Video basic control (play, pause, forward, backward)
Video advanced control (fast forward, jump to location…)
Video characteristic retrieval (length, dimensions…)
Video display control (size, quality, sound level…)
Video display advanced management (video as background, transparency, clipping videos…)

Those functionalities should be accessible either directly from html (at least for the most “common” functionalities) or through javascript.

Video Tagging

Video Tagging links video sharing and video searching. Tagging is a well known web tool and could be adapted to video by taking into account the temporal axis: (a user could set tags for some portions of the content, not the whole content). This leads to have new types of tags, tags that are not only dedicated to retrieve content, but that also enable the access to a specific part of the content. For example, the SMIL2.0 “metadata” attribute could be used for, dividing a video into sections, each section being described in RDF and DublinCore. This description could contain a start time and an end time in order to be directly accessible. “skip” functionality into SMIL would then enable to start the video at the desired time. Automatic tag generation may also be possible if the video stream contains metadata information. Then, when uploading a video, text description could be immediately available for update/improvement.

Video Searching

Before viewing a video, a user needs to access it. If the user does not have the direct video URI, he must use a search engine. However, currently a search engine can only extract very few information from the video itself (as it is the case with most images). Therefore, video needs to be enhanced with metadata describing their content. Those metadata includes:

Information about the video makers (actors, technical staff…). This answers the search “video staring Monica Belluci”.
Information about the video content (subject, type of film…). This answers the search “video about mystery”.
Detailed information about each sequence in the video (sequence name, sequence subject, actors, sub-titles, dialogs…). This answers the search “sequence of the video where the suspect dies”.
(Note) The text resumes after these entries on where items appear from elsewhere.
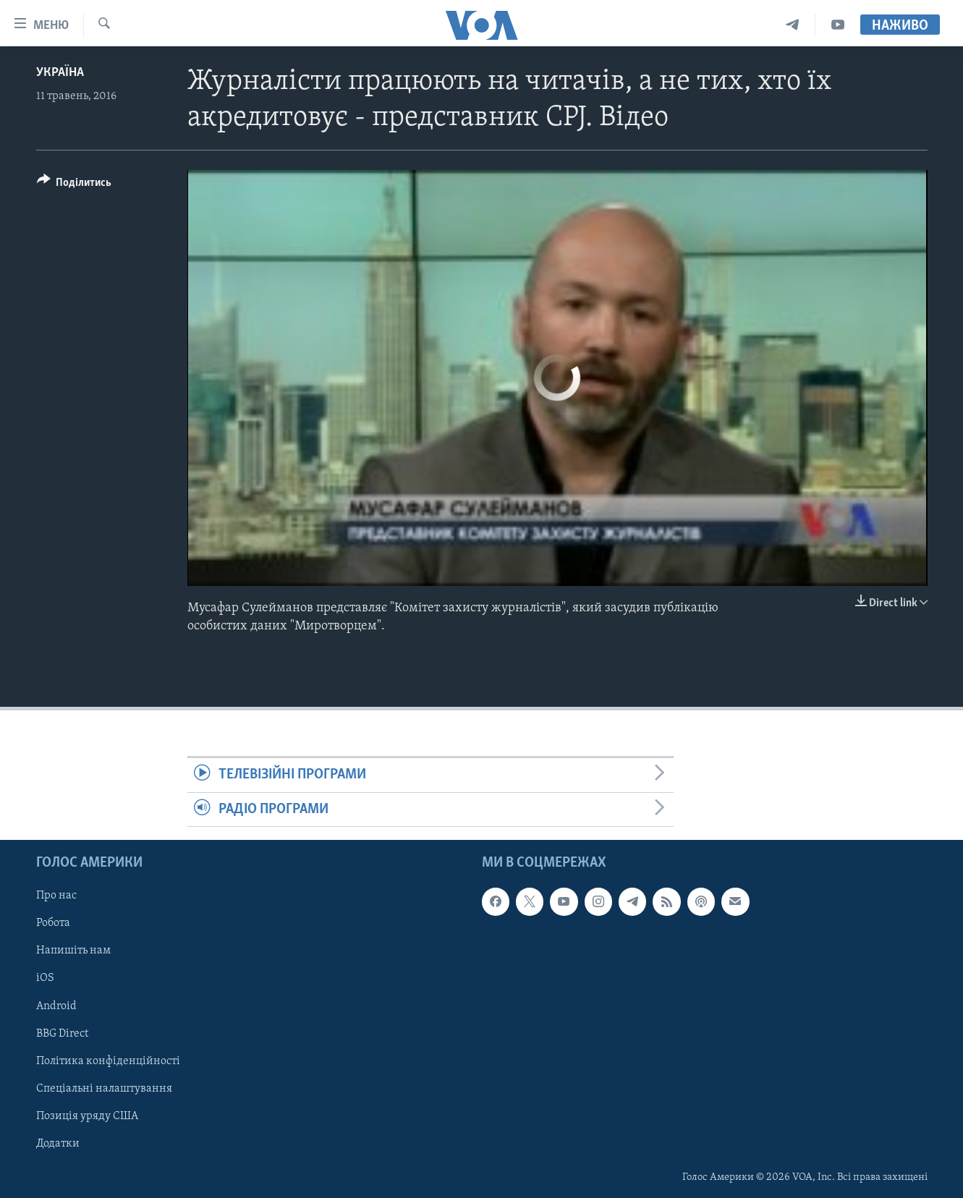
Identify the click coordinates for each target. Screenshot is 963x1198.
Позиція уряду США (87, 1116)
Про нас (56, 895)
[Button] (74, 185)
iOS (45, 978)
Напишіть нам (73, 950)
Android (56, 1005)
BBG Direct (62, 1034)
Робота (53, 923)
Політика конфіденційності (108, 1061)
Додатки (58, 1144)
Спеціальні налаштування (104, 1089)
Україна (60, 73)
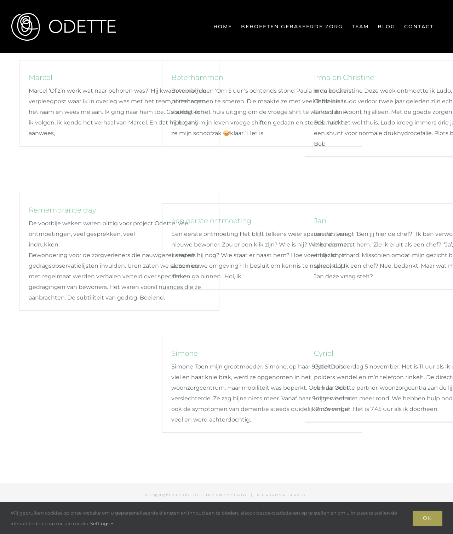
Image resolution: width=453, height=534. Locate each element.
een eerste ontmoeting (211, 220)
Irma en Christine (344, 77)
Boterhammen (197, 77)
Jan (320, 220)
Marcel (40, 77)
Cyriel (323, 353)
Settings (101, 523)
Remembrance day (62, 210)
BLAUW (239, 495)
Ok (427, 518)
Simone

For many “commercial” videos, part of those metadata already exists on the Web. For example, information about the video makers is already described in pages linked to each film. For all videos, part of those metadata is present directly in the video, but in non-textual form. For example, the dialogs are contained in the video, but as an audio component. Links to video components already exist. Interoperable web links from video components would add a significant benefit to video searching.

Video anywhere

The web page embedding video should also be compliant with devices heterogeneity. To guarantee the success of video on the Web, mobile users should not have to wait too long when accessing a web page with video. The web server needs in fact to consider device capabilities. Since CC/PP profiles are described in RDF, we can imagine tagging the video content using CC/PP profiles in order to check compliance between a content and a client device. Negotiation between client and server could also leverage on HTTP negotiation features. Information on the video format in use and scalability properties could fall in these specific tags.

Video for everyone (accessibility)

When integrating video into the Web, the accessibility problem must be kept in mind. The main question is help disabled users get the best possible experience from the video, or at least to prevent denying him access to the information contained in the video enhanced Web page. Among the accessibility features are:

Sub-titles for hearing-impaired users.
Scene description for visually-impaired users.
Compatibility with devices and technologies used by disabled users (eg: a video must not prevent a visually-impaired user to listen to text-to-speech transformation of the Web page).

Video Authoring

In order to later share his video, a user may add metadata information or tags to his videos directly from his camera or mobile phone. Common vocabulary for metadata has to be used at both user and web site sides. The vocabulary description could be downloaded from the favorite web site of the user onto his device.

Conclusion

As devices are getting more powerful, are embedding more and more functionalities and are providing continuous connectivity, users want to share live content with their friends and relatives.

It should be a goal for the W3C to promote the technologies through guidelines and standards that enable developers and users to create enriched content and to facilitate its sharing/retrieval.